The precedents: China Mobile, BT and Verizon
The question has real precedents, which is what makes it worth asking rather than dismissing.
By China Mobile’s own account, it has reached Level 4 autonomy in its network operations centre using AI agents, and says the equivalent of 5,500 full-time manual roles were replaced by the end of 2024, with answer accuracy above 90 per cent. It reports it is now replicating the approach nationwide. These are vendor and operator figures rather than independently audited results, so they are best read as direction, though the direction is clear. On TM Forum benchmarking, only about 4 per cent of operators have reached Level 4 so far, and most pursuing it are aiming for 2030, a few for 2028.
The headcount precedents are already on the board overseas. BT is targeting no more than 80,000 staff by 2030, down from 107,652 in March. Verizon’s new chief executive cut 10,000 roles in a single quarter and has publicly forecast far higher unemployment as AI spreads. Across 20 tier-one telcos tracked by Light Reading, around 160,000 roles have gone since late 2022. Telstra, by this measure, is not leading the charge.
The real ceiling is trust, regulation and liability
The ceiling on full automation is not set by the technology.
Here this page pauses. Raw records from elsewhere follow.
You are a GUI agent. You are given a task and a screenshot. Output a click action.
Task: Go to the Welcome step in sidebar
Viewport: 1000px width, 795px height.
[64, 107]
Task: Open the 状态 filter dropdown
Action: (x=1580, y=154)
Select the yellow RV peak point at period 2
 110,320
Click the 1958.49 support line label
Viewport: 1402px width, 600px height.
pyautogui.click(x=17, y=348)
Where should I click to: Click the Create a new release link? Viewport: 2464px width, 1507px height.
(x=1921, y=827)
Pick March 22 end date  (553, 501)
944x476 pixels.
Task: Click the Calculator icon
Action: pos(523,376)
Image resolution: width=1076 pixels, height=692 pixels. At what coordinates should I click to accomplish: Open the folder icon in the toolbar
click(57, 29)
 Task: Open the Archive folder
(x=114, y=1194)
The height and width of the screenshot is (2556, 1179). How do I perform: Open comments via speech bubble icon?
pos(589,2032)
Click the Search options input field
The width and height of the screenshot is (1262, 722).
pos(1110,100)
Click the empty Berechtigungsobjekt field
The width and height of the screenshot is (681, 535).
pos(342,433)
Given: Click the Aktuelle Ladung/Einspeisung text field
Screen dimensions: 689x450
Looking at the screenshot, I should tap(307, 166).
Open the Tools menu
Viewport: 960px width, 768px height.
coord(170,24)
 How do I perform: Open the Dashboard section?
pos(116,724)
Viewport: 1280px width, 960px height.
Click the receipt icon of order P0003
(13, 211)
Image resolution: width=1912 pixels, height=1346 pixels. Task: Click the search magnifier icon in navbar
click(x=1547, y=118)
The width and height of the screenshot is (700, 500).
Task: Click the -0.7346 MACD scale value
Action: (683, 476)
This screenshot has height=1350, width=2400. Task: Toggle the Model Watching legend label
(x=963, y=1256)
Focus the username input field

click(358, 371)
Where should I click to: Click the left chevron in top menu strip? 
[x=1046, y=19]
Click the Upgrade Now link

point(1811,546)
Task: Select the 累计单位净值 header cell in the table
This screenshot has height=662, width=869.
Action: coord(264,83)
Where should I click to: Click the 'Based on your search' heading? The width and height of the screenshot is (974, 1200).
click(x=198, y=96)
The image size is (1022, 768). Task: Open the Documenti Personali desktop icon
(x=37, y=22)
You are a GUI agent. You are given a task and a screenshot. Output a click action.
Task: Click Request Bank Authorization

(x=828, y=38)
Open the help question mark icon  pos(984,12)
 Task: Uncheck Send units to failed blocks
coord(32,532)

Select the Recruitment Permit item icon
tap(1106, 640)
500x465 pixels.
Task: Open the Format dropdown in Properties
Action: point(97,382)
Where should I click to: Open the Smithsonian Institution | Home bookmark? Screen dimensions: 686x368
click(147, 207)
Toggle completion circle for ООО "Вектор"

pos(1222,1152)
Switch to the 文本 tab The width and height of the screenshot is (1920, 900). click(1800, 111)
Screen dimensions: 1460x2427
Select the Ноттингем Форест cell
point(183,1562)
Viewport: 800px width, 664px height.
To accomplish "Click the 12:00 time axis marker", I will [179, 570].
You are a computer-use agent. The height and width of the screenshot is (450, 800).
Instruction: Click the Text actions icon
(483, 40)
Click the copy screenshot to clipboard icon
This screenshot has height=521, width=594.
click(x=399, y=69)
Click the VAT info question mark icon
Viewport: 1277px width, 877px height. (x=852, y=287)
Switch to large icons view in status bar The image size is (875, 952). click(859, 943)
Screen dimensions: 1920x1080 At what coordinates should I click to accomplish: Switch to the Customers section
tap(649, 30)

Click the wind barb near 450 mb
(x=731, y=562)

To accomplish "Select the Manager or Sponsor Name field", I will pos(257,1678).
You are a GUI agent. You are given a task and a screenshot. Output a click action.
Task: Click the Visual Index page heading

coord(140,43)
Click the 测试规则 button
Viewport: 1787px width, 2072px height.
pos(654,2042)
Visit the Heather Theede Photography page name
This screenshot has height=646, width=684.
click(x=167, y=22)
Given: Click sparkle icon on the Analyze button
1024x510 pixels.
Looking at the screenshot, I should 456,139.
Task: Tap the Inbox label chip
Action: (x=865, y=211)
Three things cap it. The first is trust and liability: handing safety-critical national infrastructure to a fallible system, with no human who can be held responsible, is a decision a board and a regulator have to make, not an engineer. The second is sovereignty: most foundational AI models originate offshore, and a carrier that built itself into a fully autonomous network on a foreign model would be exposed if access were ever restricted. The third is economics, which cuts against the hype. Labour is only about a fifth of operating costs at a typical large telco, so even aggressive automation moves profitability less than the headlines suggest, and analysts note much past telco shrinkage owed more to divestments and switching off old technology than to AI.
On the numbers and the science, Telstra could plausibly run most of its back-office, software and customer-facing work with very few people by the end of this decade. Running all of it, including the safety-critical core, is not a date that can be set, because the last barriers are human judgement, regulation and accountability rather than capability.